## [DIRECTIONS]
Show me each line of the listing below where the word "This" appears.

*** Begin section ***

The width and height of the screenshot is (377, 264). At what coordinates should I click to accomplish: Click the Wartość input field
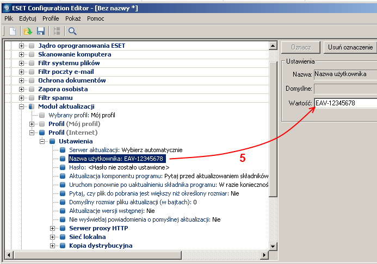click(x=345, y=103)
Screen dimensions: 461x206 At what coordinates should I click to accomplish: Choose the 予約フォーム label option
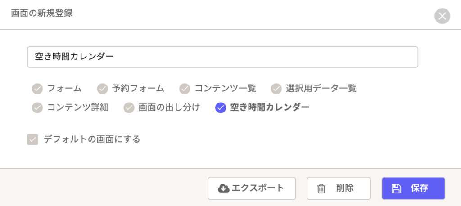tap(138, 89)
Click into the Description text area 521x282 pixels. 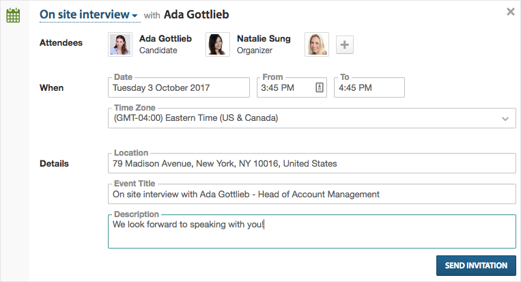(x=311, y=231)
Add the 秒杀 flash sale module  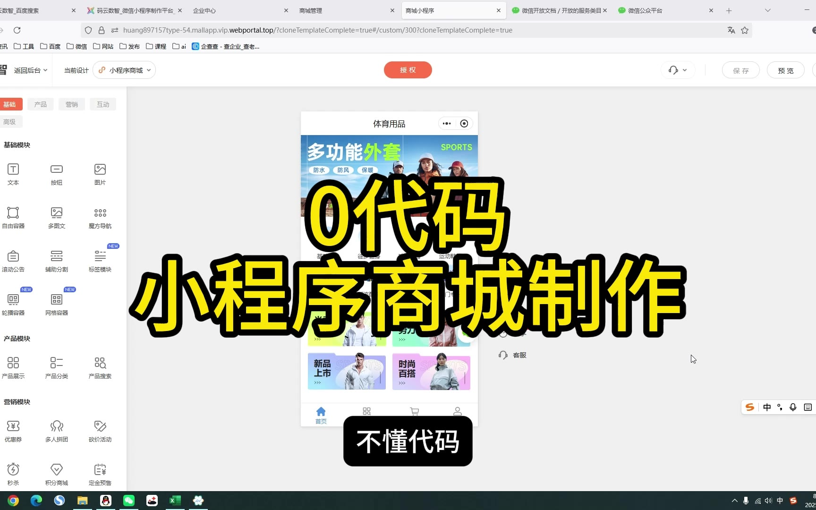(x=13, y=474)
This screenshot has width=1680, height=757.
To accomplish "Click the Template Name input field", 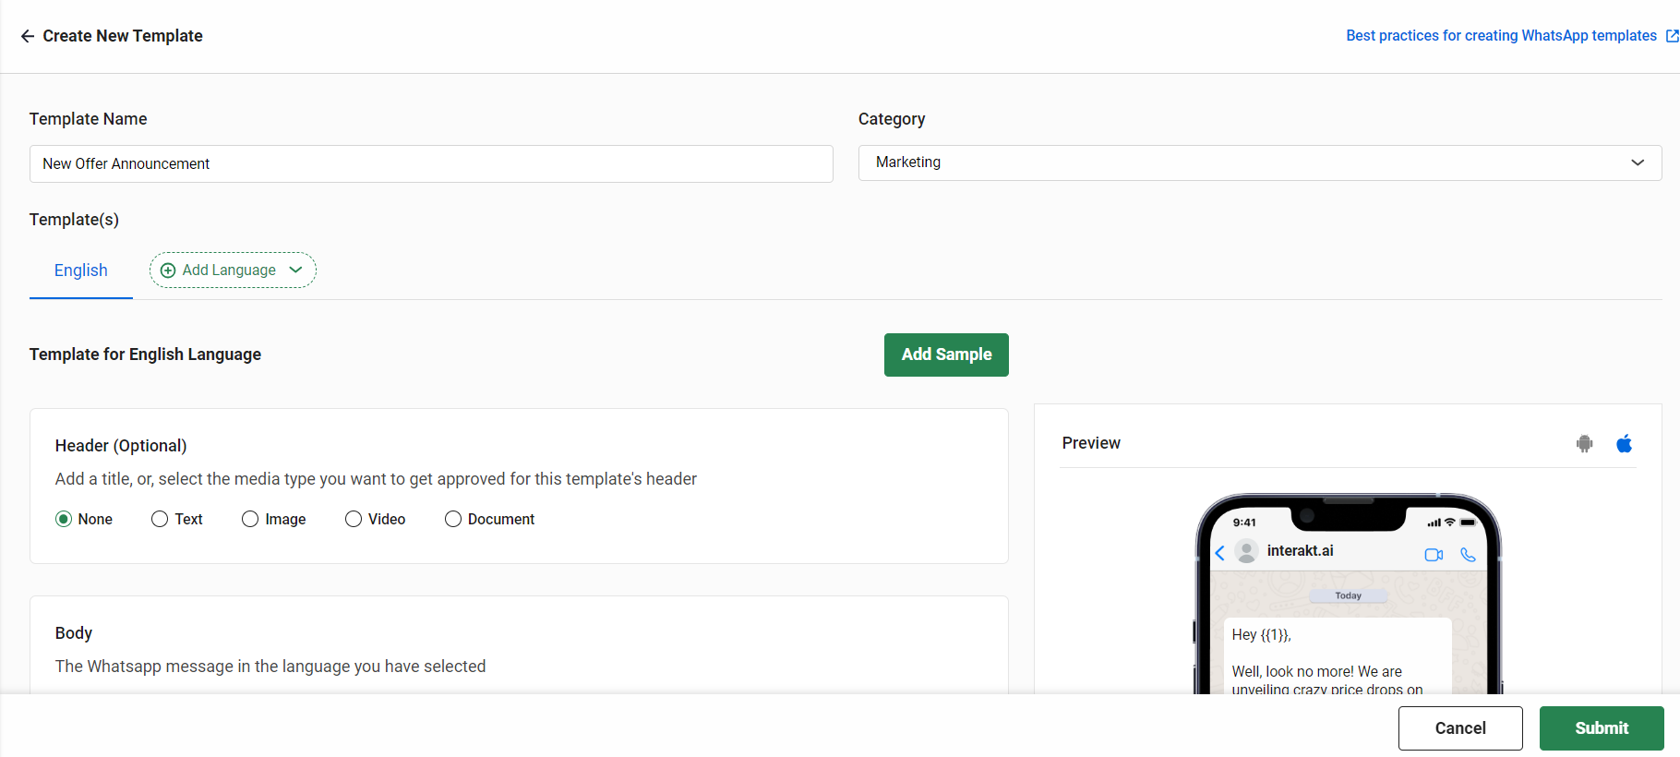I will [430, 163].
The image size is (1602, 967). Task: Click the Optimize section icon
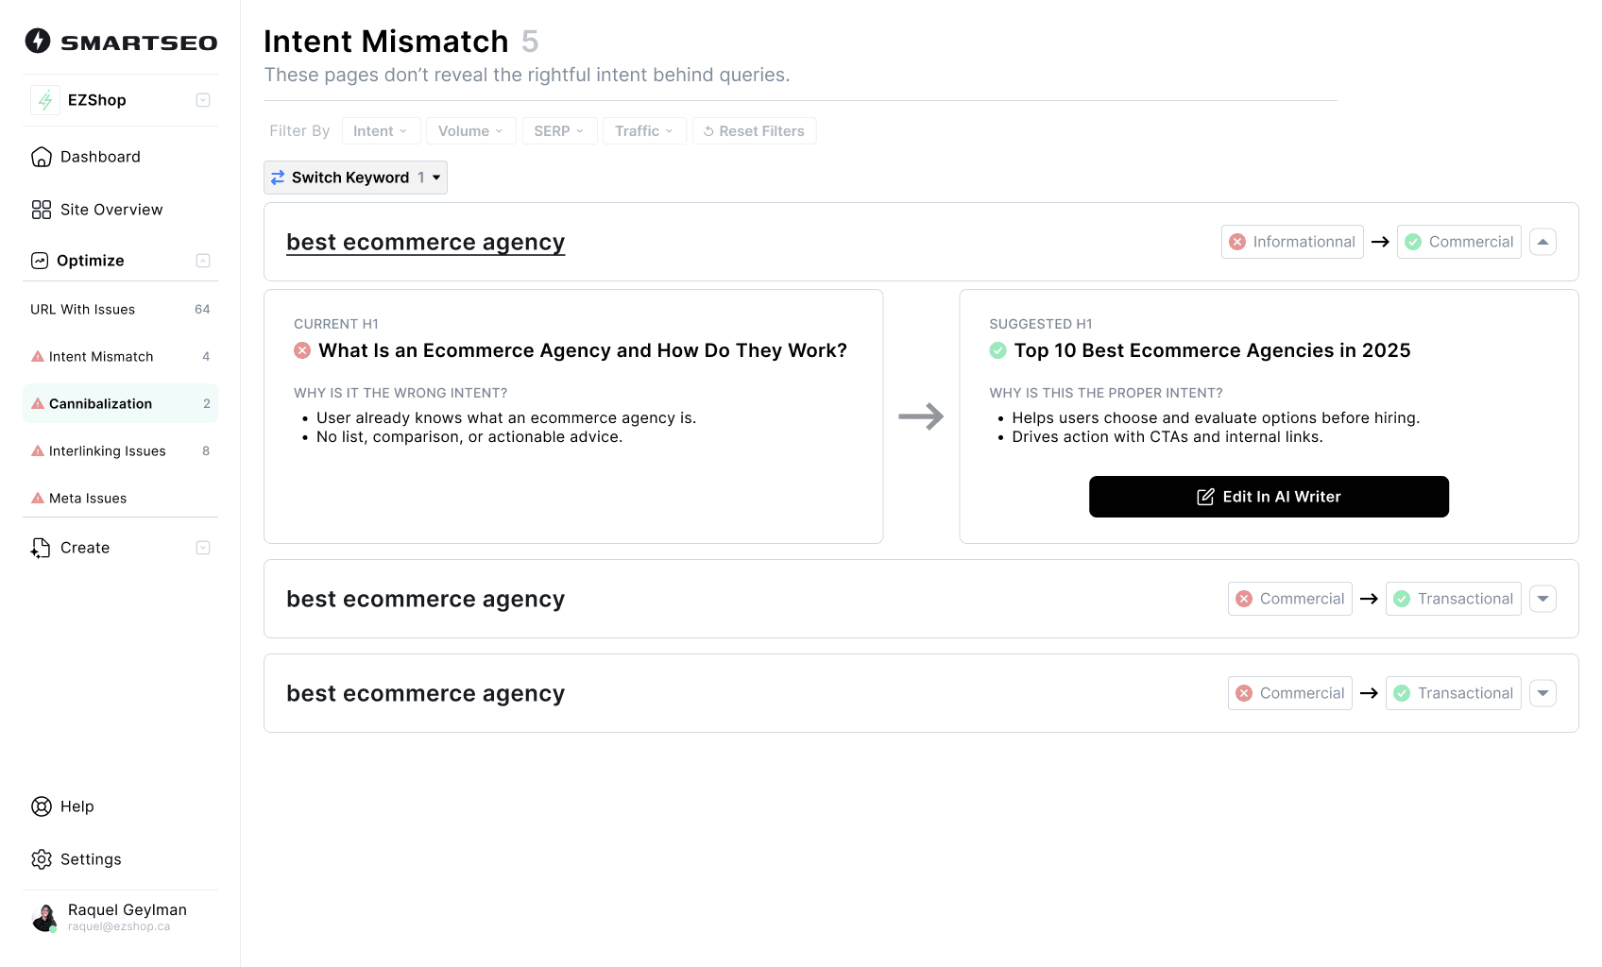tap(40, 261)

*** End section ***
*** Begin section ***

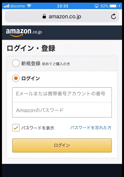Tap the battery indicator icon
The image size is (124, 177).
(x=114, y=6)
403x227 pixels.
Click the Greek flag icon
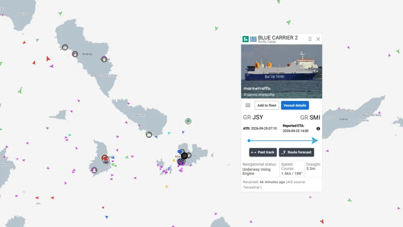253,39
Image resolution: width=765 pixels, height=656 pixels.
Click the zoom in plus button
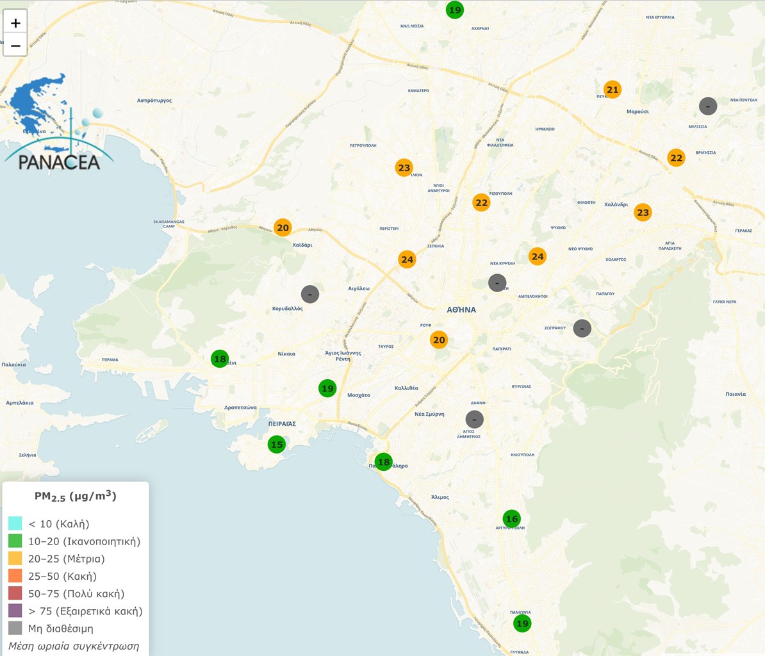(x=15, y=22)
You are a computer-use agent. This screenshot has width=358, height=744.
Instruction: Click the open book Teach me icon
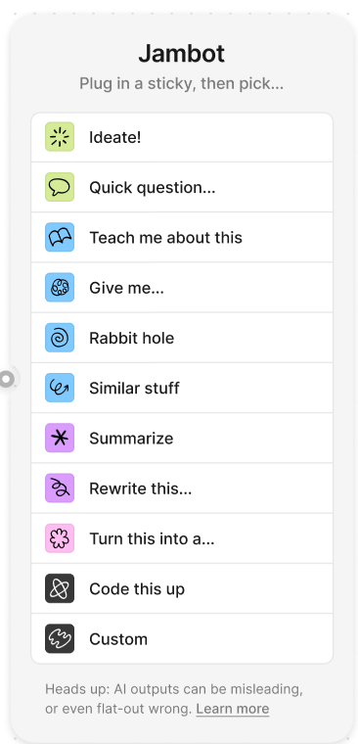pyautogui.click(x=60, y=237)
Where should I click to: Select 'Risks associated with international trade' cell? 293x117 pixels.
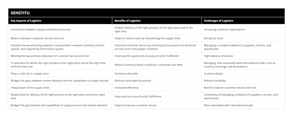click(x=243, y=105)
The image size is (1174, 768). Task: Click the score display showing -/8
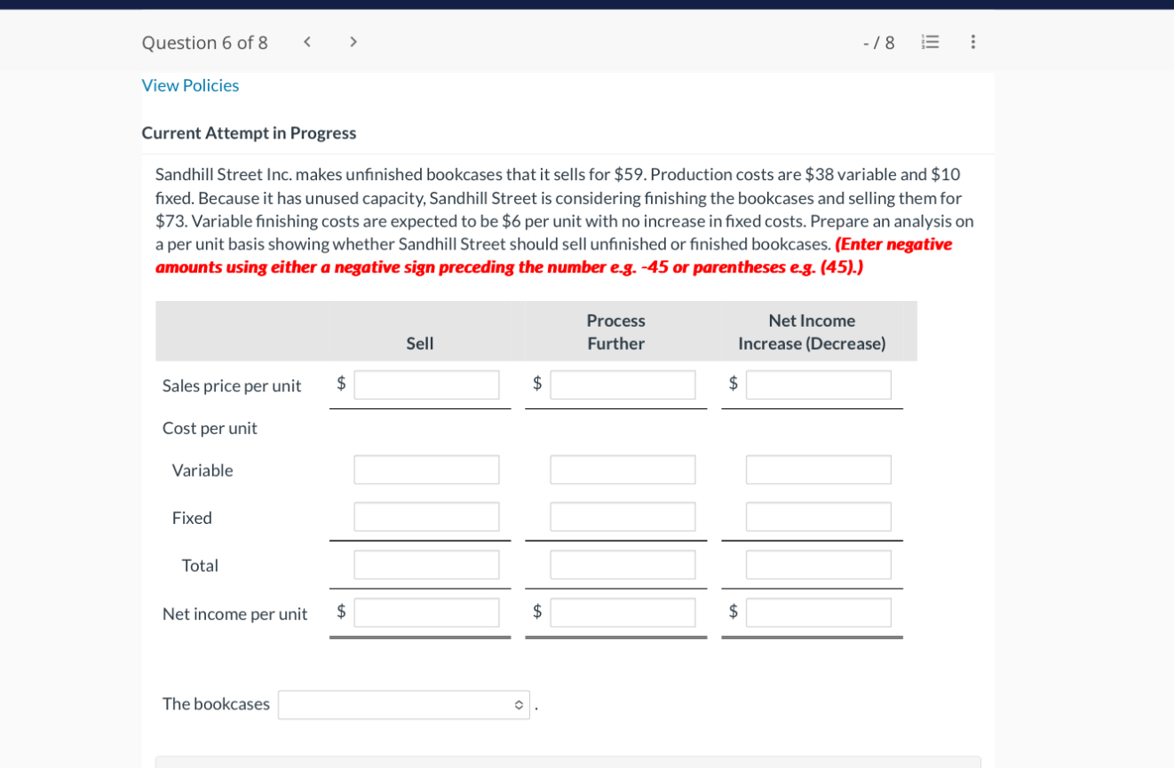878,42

*** End section ***

## [ANSWER SPACE]
This screenshot has width=1680, height=757.
You are a computer-use agent. This screenshot has width=358, height=744.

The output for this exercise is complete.